私は、小学生の頃、家族で夏休みになると三重県に親戚と旅行に毎年行っていた。その際に、旅行の帰りに毎年買っていたのが、この「なが餅」なのだ。
北海道産の小豆を独自の製法で炊き上げ、国産のもち米でついたお餅に包んでいる。それを平らに伸ばし、焼いても柔らかさを保つところに工夫を。きつね色にほんのり色ついた「なが餅」は、一口いただくと香ばしいさが広がる。お客様に出すなら右の写真のようにしても。また、会社などの手土産にするなら、左の写真のように個包装されているので配りやすい。

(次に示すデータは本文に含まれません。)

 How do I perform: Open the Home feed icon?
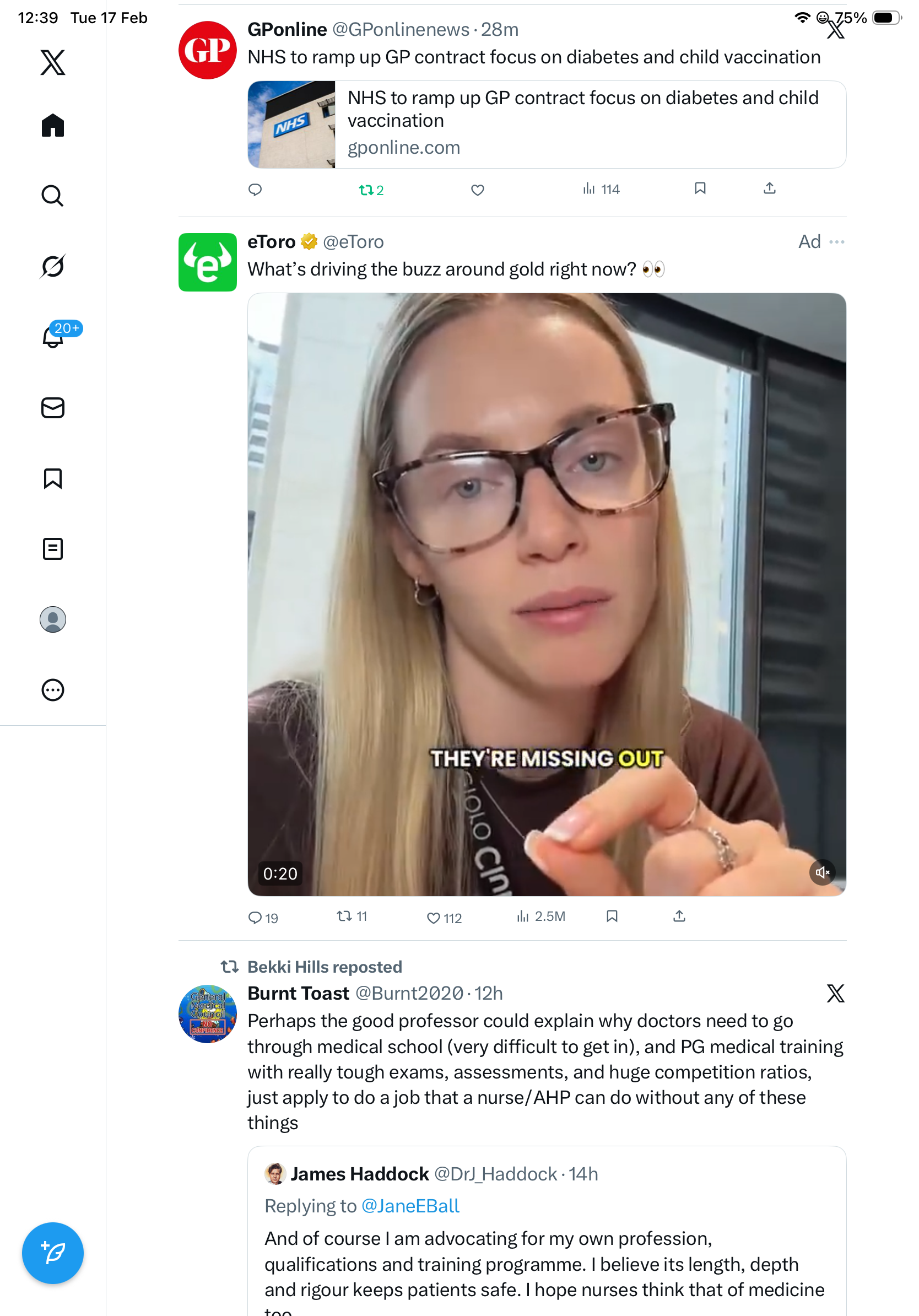point(53,125)
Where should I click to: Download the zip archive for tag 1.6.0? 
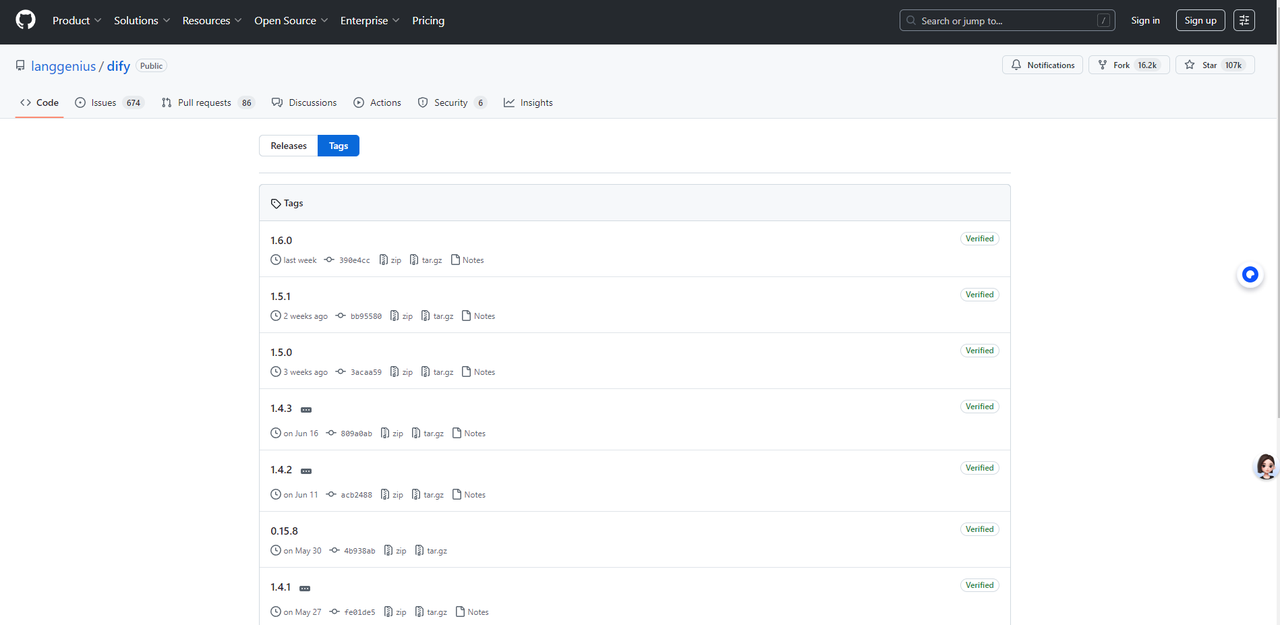click(390, 260)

お餅の部分が多いため、甘すぎず、あっという間に 1 個食べてしまう。小さい頃は一度に何本も食べてしまっていた。お餅は、しっかりと焼き餅の香りと歯ごたえがあり、控えめに挟まった餡がアクセントになり、絶妙なバランス。これが戦国時代からの、伝統ある本来の味を継承しつつも、より良いものへと磨きあげてきたのが笹井屋さんなのだ。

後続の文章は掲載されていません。